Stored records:
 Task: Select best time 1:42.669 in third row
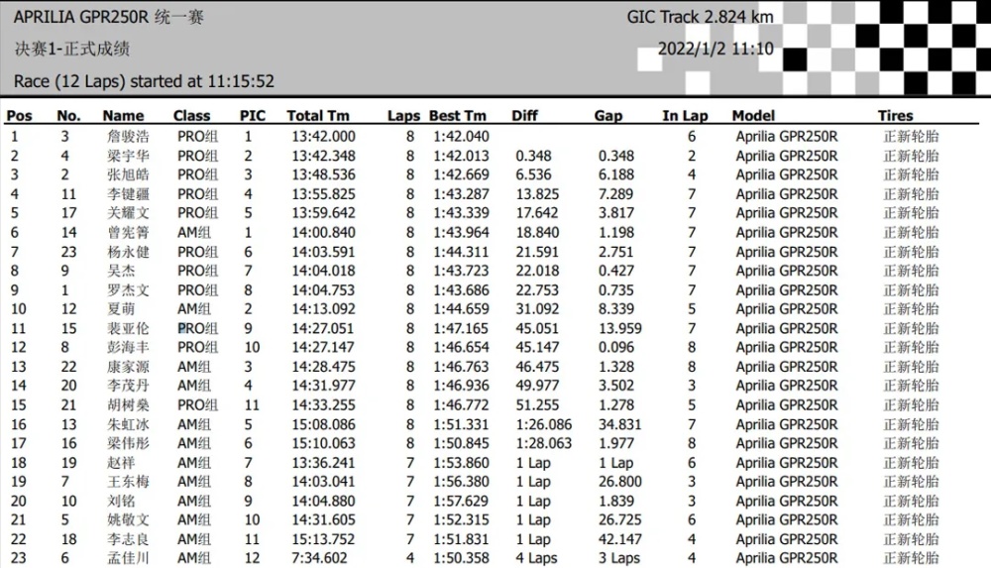tap(461, 174)
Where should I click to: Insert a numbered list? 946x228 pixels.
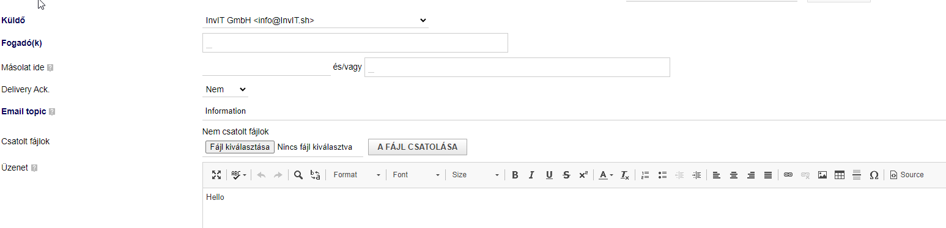(645, 175)
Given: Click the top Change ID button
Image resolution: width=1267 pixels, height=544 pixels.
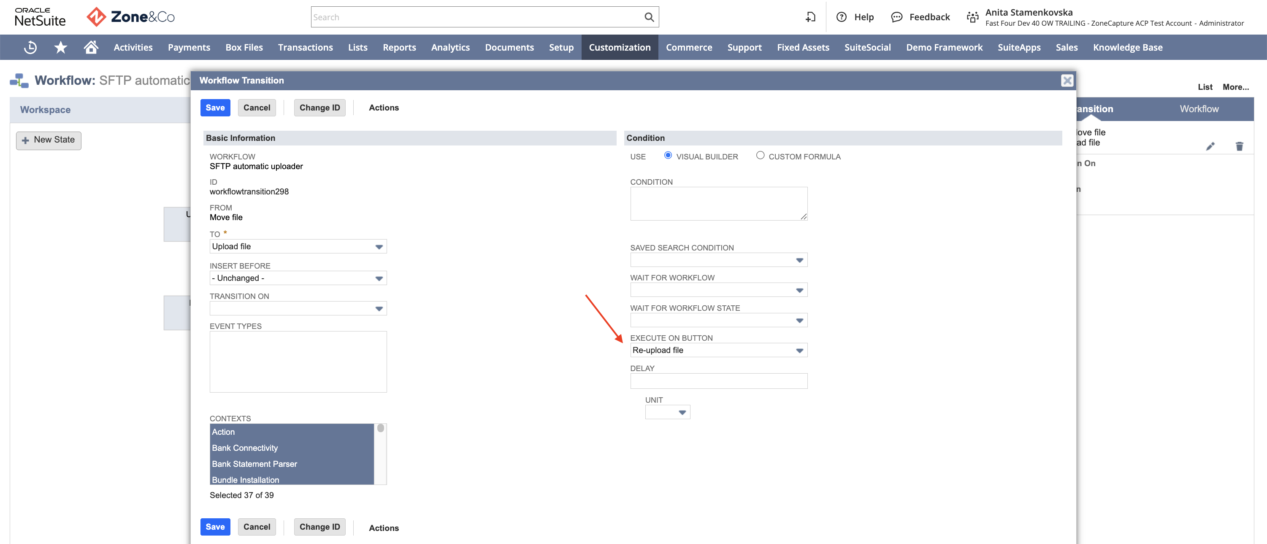Looking at the screenshot, I should pos(319,108).
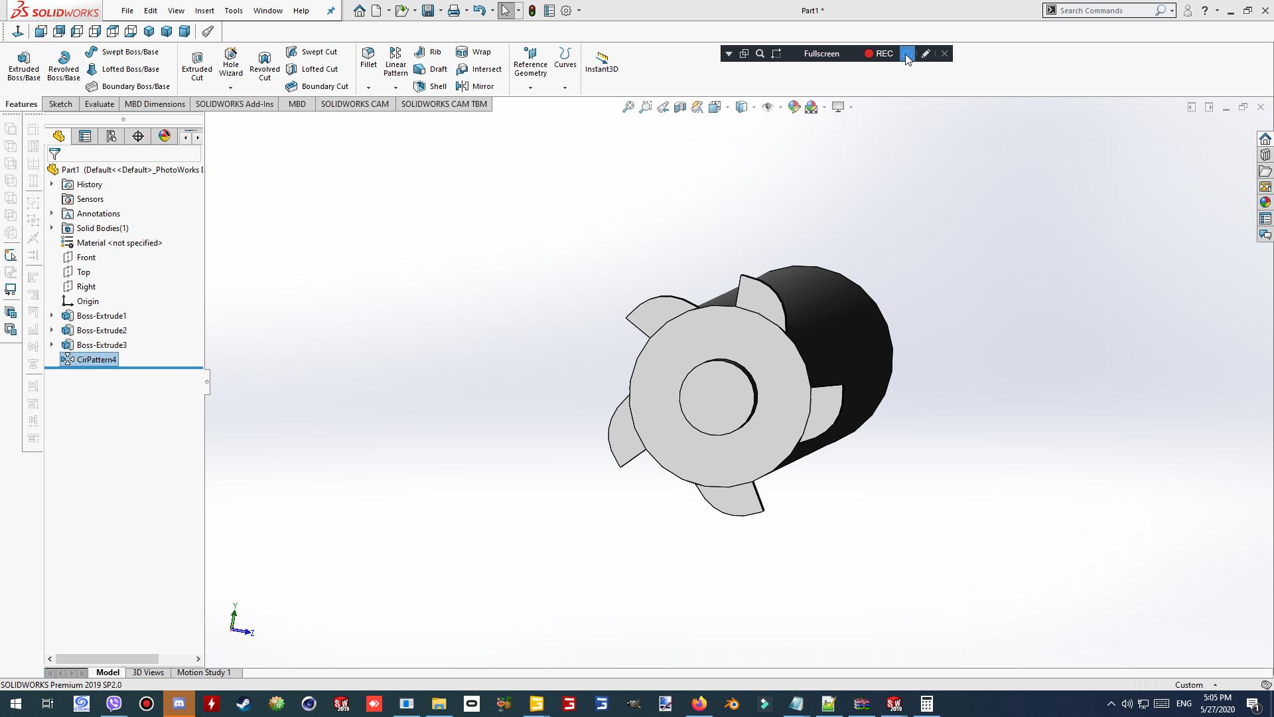
Task: Click the Revolved Cut tool
Action: click(x=264, y=66)
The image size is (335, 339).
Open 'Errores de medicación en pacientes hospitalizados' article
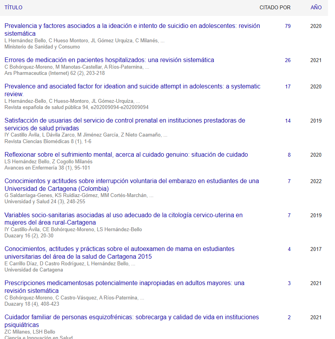tap(109, 60)
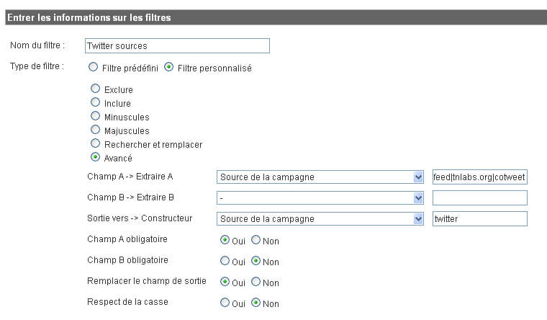Set Champ A obligatoire to Non
This screenshot has width=547, height=320.
(256, 240)
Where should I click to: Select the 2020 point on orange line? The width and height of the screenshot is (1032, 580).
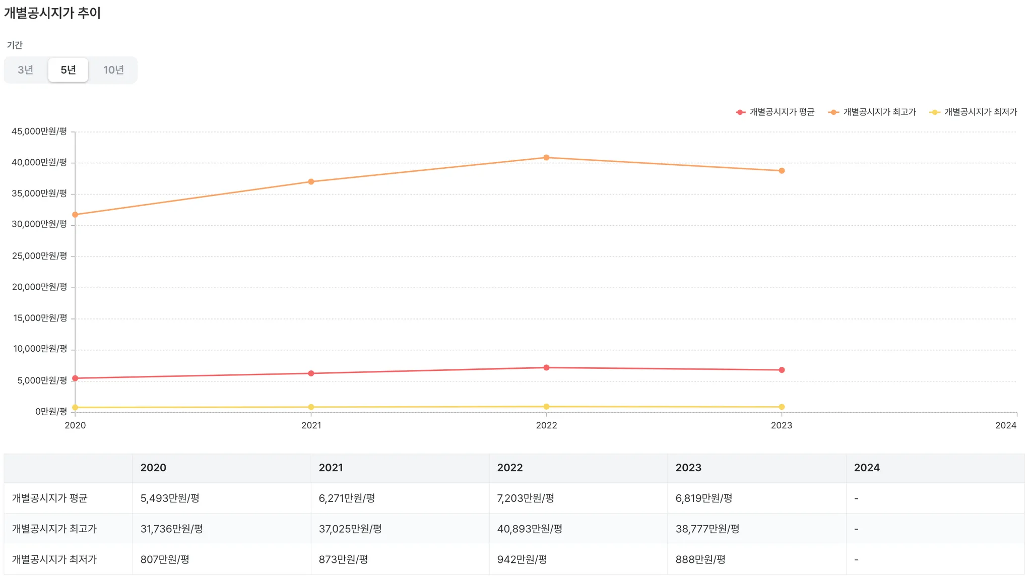(x=75, y=215)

■ INSTRUCTION ■
Write out the whole listing above word for word, leaving out the pictures.

■ COMPLETE RESPONSE ■
 Task: Select best time 1:42.669 in third row
tap(461, 174)
Where should I click to: Insert a numbered list? 946x228 pixels.
(645, 175)
Given: Click the top Change ID button
Image resolution: width=1267 pixels, height=544 pixels.
Looking at the screenshot, I should pos(319,108).
Task: Click the Revolved Cut tool
Action: click(x=264, y=66)
The image size is (335, 339).
Open 'Errores de medicación en pacientes hospitalizados' article
tap(109, 60)
Set Champ A obligatoire to Non
This screenshot has width=547, height=320.
(256, 240)
Where should I click to: Select the 2020 point on orange line? The width and height of the screenshot is (1032, 580).
(x=75, y=215)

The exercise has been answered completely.